Согласно полученным нами известиям из Берлина, тамошняя публика и военные круги очень гордятся торпедированием «Лузитании» и желают продолжения подобных актов (от Бапста, Копенгаген, № 323). Германский посол в Вашингтоне граф Бернсдорф выразил министру иностранных дел свое сожаление по поводу гибели американских граждан, но, разумеется, возложил ответственность за катастрофу на Англию (Жюссеран, Вашингтон, № 366).

В Риме нейтралистская пресса, инспирируемая Австрией и Германией, с крайним ожесточением нападает на министерство Саландры. Газеты, защищающие правительство, и особенно «Giornale d'Italia», подняли перчатку и берут в переделку Джиолитти, обвиняют его в том, что он играет на руку загранице (Рим, № 338).

Леон Буржуа рассказывает мне сегодня о заседании сенатской комиссии. Вивиани выступал гибко и искусно, но Мильеран был сух и упрям. По мнению Буржуа, безусловно необходимо сменить генерала Баке.

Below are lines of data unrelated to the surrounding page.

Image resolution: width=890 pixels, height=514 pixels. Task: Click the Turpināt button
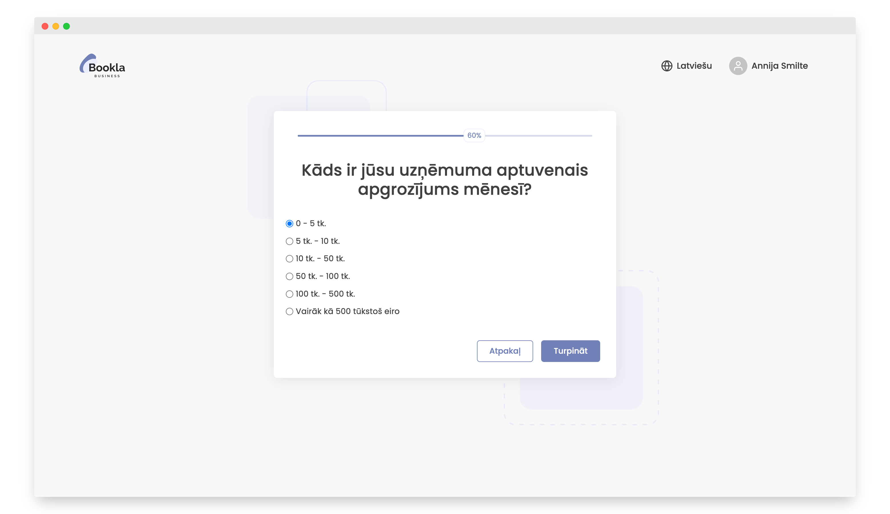[570, 351]
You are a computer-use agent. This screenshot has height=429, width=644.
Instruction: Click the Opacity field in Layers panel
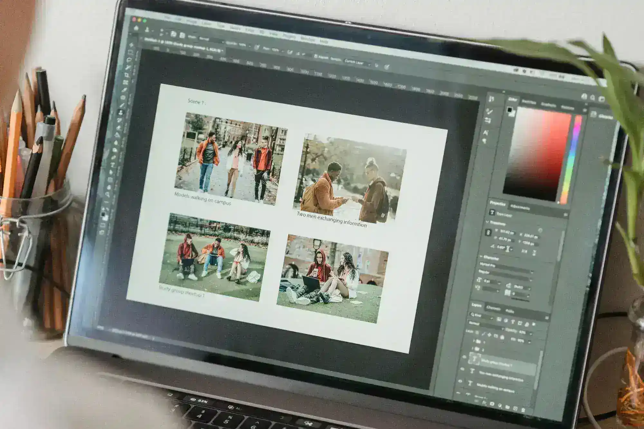522,332
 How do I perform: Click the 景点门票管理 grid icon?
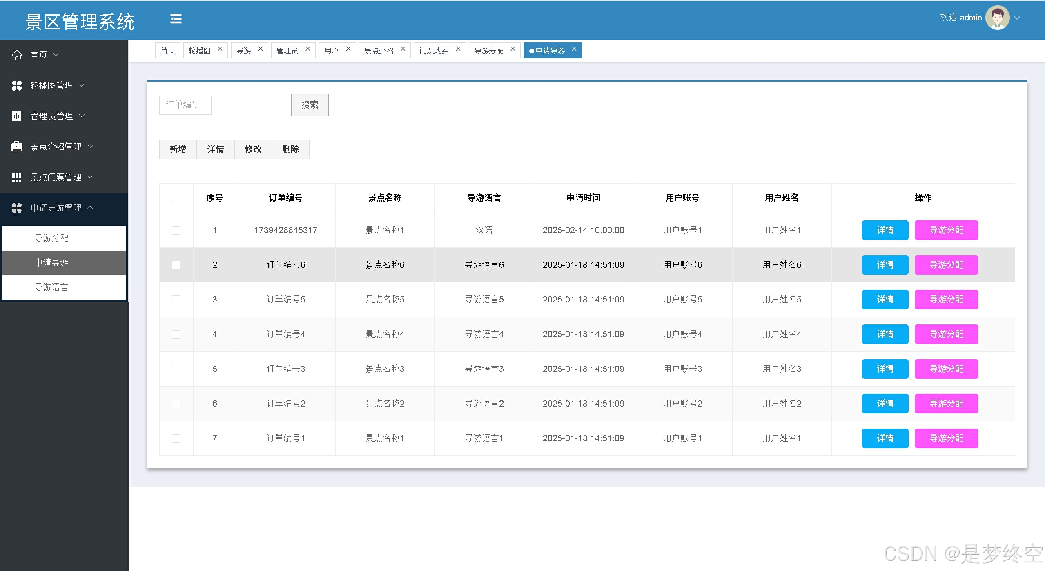[17, 177]
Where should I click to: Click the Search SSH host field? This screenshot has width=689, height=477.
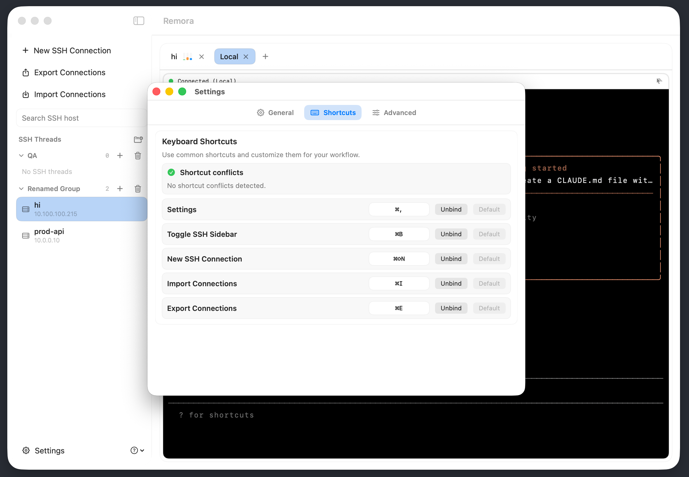point(81,118)
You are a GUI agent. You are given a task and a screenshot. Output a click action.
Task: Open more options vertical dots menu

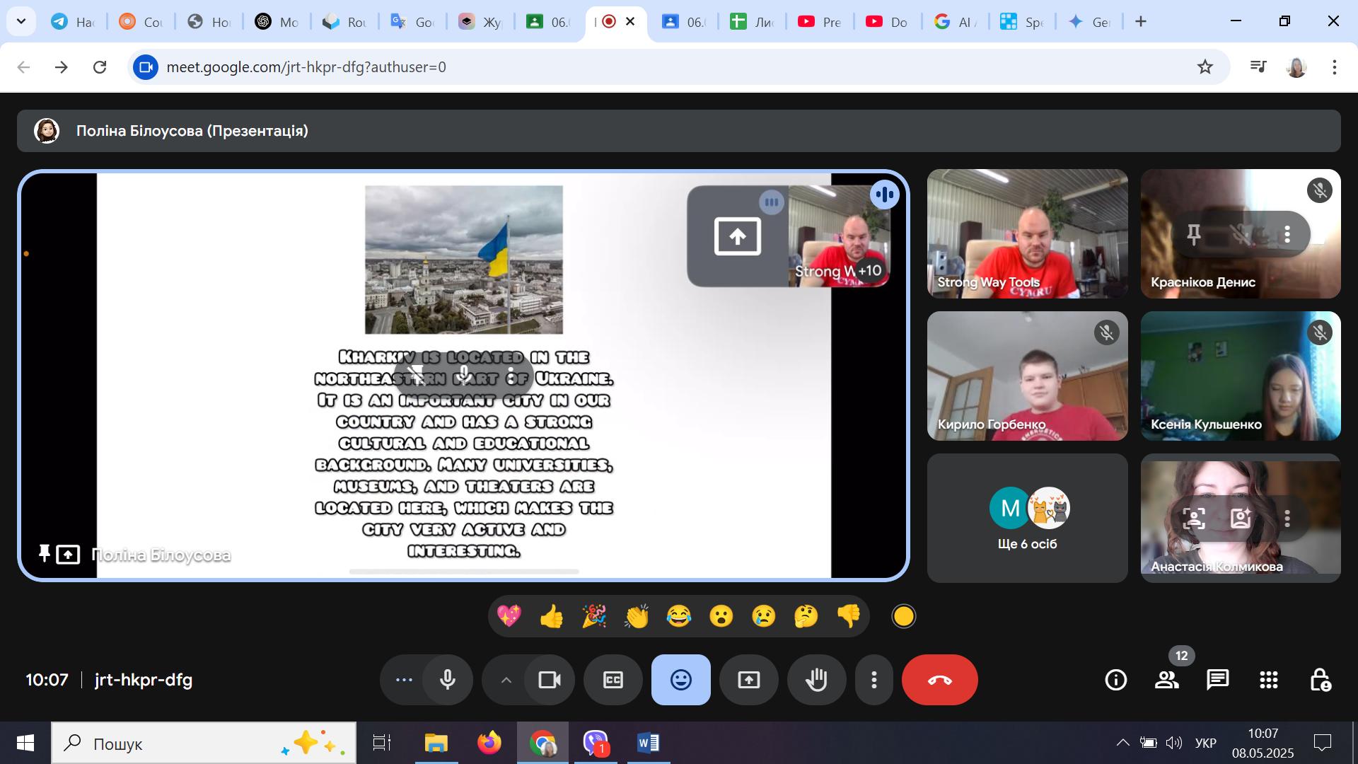pyautogui.click(x=874, y=680)
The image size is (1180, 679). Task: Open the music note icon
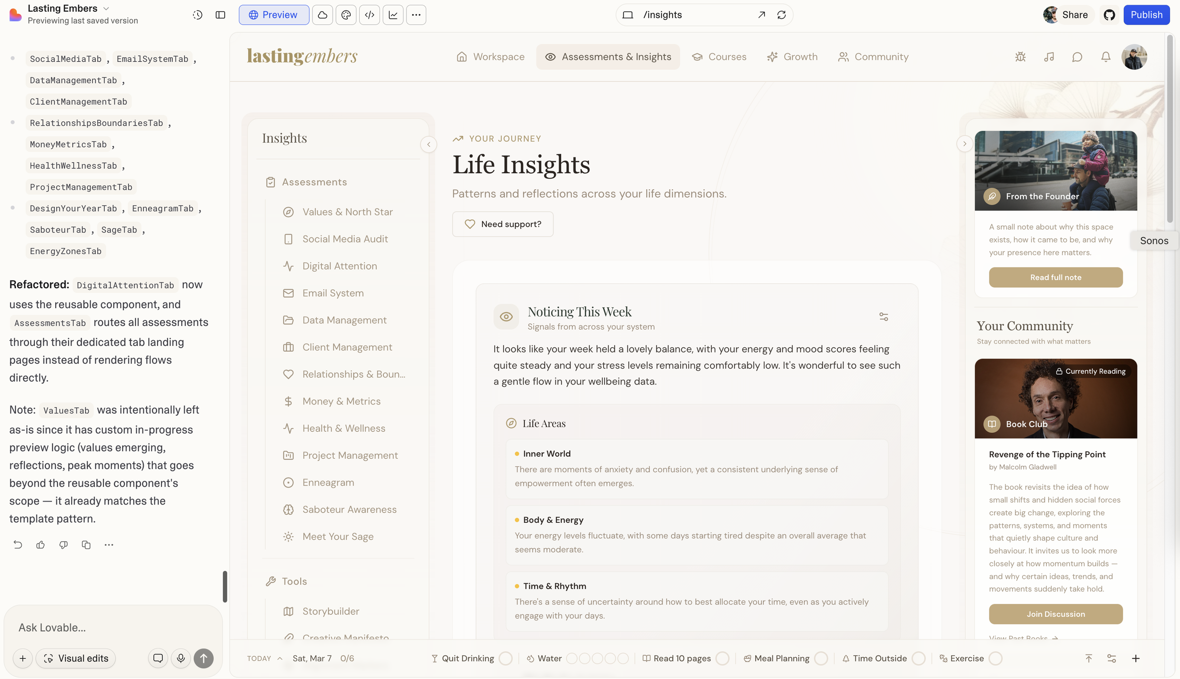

Сегодня у меня ужинали Лаведан и Пьер Декурселль с женами, а также симпатичный граф Жозеф Примоли, сияющий, как римское солнце. Он, конечно, чрезвычайно обрадован заключением соглашения с Италией. Но он трепещет за Венецию, уже видит ее осажденной австрийцами и немцами, боится, что в одну из ближайших ночей прилетят вражеские аэропланы и сбросят бомбы на собор святого Марка и дворец дожей.

Четверг, 13 мая 1915 г.

Мильеран не слушает увещеваний Вивиани и моих, он не желает увольнять Баке и заявляет, что его некем заменить.

Сарро, Думерг, Рибо и Мальви находят, что Россия неправа, отказывая наотрез Румынии в какой-либо уступке в Буковине. Я поддерживаю этот взгляд перед Делькассе, но [589] он резко замечает, что такая великая страна, как Россия, не может уступить перед попытками шантажа.

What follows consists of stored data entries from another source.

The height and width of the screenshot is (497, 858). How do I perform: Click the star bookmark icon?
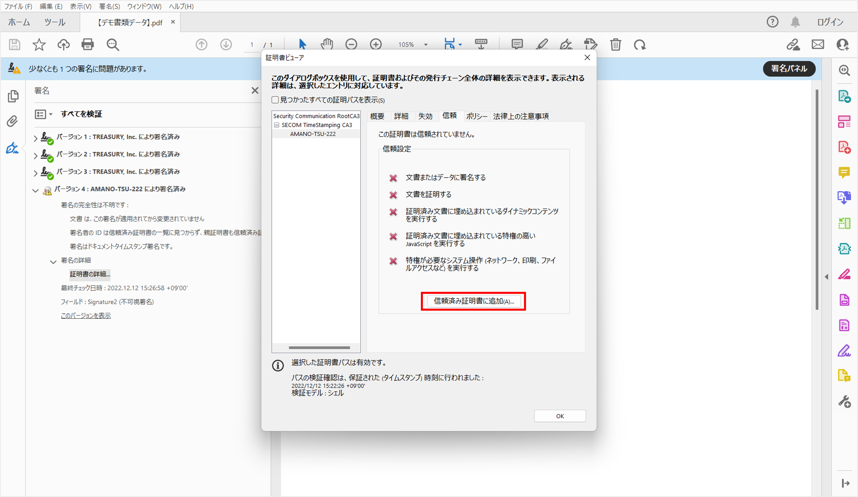(39, 45)
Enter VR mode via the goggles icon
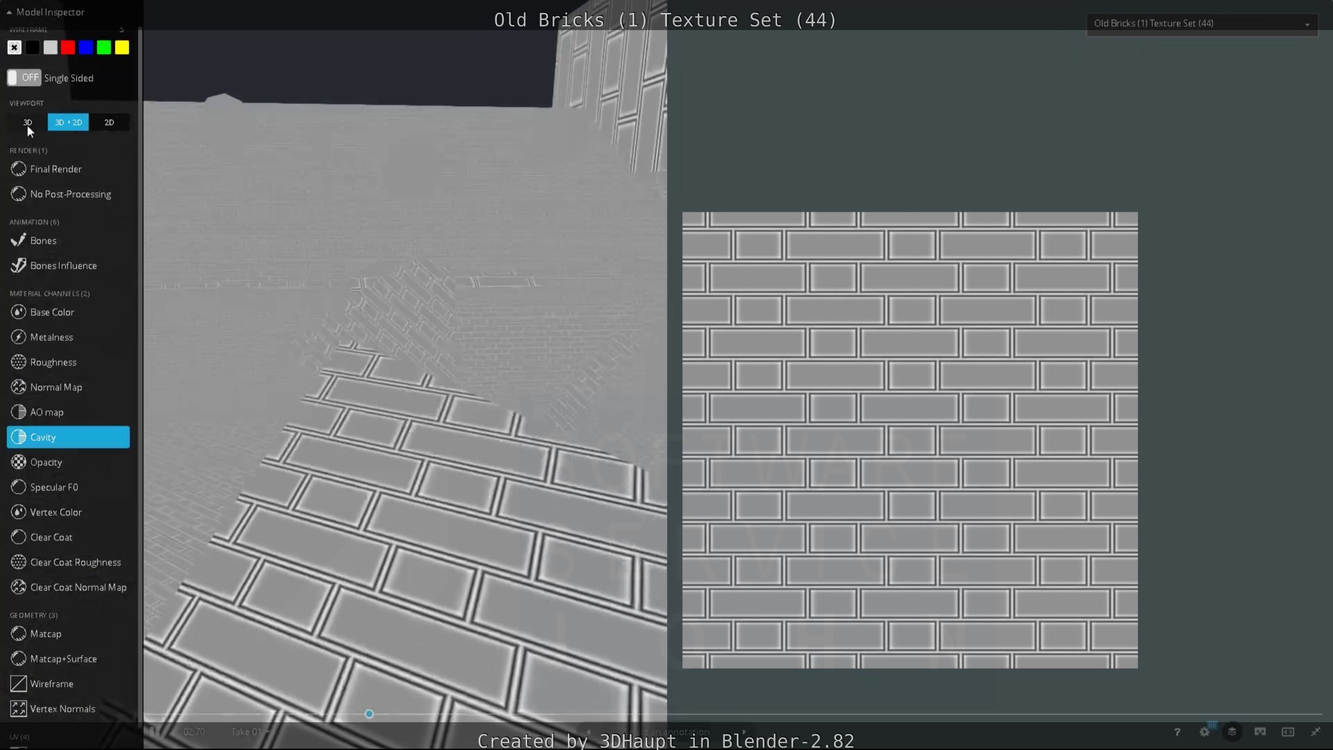This screenshot has width=1333, height=750. 1260,732
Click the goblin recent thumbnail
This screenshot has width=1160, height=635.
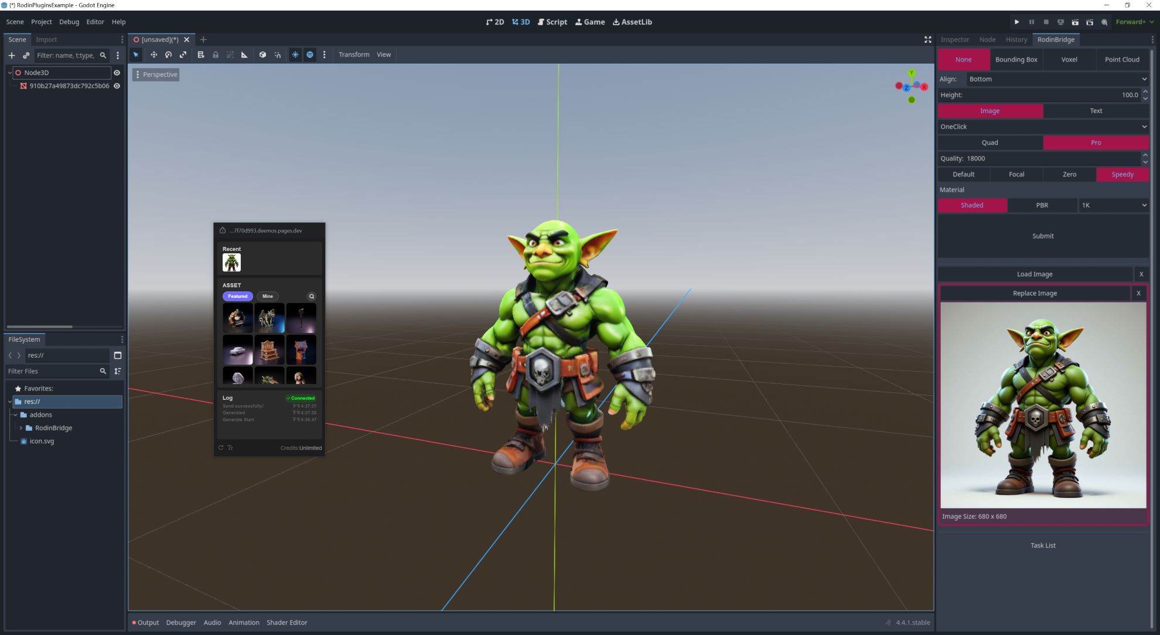point(231,262)
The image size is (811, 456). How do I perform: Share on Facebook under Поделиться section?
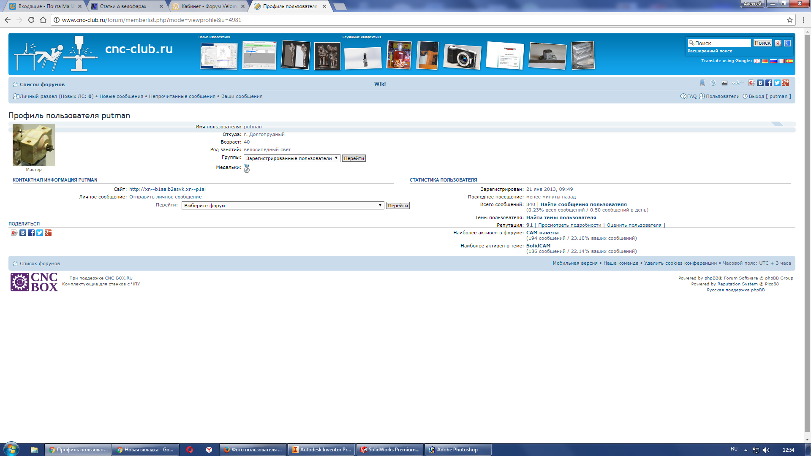[31, 233]
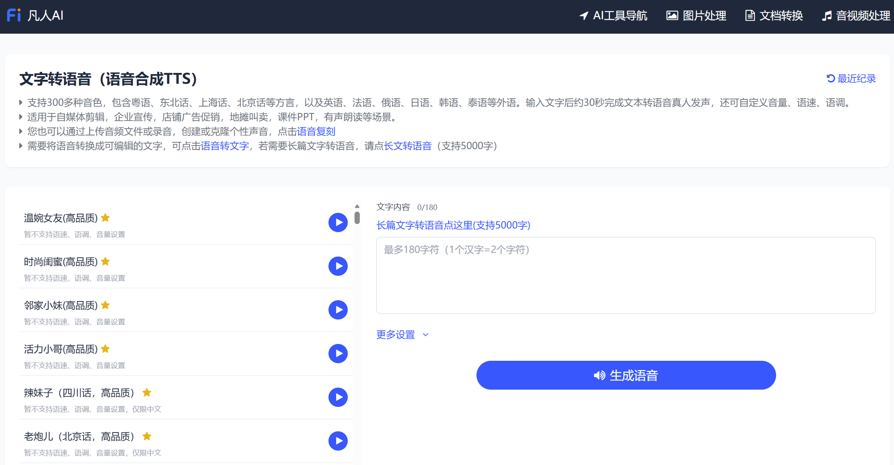Open the 最近纪录 panel
894x465 pixels.
[x=856, y=78]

Рузвельт, бывший президент Соединенных Штатов, открыл по поводу «Лузитании» кампанию против Германии. Он заявляет, что все народы должны подвергнуть ее остракизму (от Жюссерана, Вашингтон, № 362). Американское правительство послало в Берлин очень энергичную ноту, в которой заявляет, что торпедирование «Лузитании» не может быть оправдано, и требует помимо немедленного возмещения прекращения подобных приемов (№ 363).

Пятница, 14 мая 1915 г.

Сегодня ночью Вивиани звонил мне с сообщением, что агентство «Гаваса» сообщает о беспорядках в Риме и об отставке кабинета Саландры. Утром от Баррера получено подтверждение этого тревожного известия (№ 343). Как видно, приверженцы Джиолитти и немцы делают отчаянное усилие добиться своего, добиться, чтобы министерство оказалось в меньшинстве (Рим, № 341). Баррер находит, что Саландра должен, не теряя времени, поставить палату и страну перед совершившимся фактом (Рим, № 342). Если он не будет энергично реагировать на направленную против него конспирацию, он рискует серьезными трудностями в парламенте.

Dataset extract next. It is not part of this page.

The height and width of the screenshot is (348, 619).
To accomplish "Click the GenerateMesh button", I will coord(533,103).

Что случилось? Всю ночь и весь день я ломаю себе голову и теряюсь в догадках. Распался ли кабинет под угрозой германофилов? Или же кабинет желал, чтобы король снова назначил его и поддержал своим авторитетом? Быть может, он нашел невозможным отклонить последние предложения Германии и Австрии и, так как не мог сам принять их после переговоров с нами, предпочел передать дело в другие руки? Мы остаемся без всяких сведений.

Клемансо продолжает разносить меня и министров в «L'Homme enchainé». Зато он прославляет храбрость Шарля Эмбера, разоблачившего порядки в военном управлении.

Суббота, 15 мая 1915 г.

Саландра вручил королю свою отставку и заявил, что при нынешних обстоятельствах нуждался в единодушном согласии [590] конституционных партий, но не получил его. Виктор-Эммануил III оставил за собой решение. Он принял одного за другим председателей палаты и сената, а также Джиолитти.

Посол Соединенных Штатов Шарп представил Делькассе копию американской ноты. В вежливой форме она содержит требование к Германии немедленно прекратить нелояльные и антигуманные приемы и дезавуировать тех, кто прибег к ним.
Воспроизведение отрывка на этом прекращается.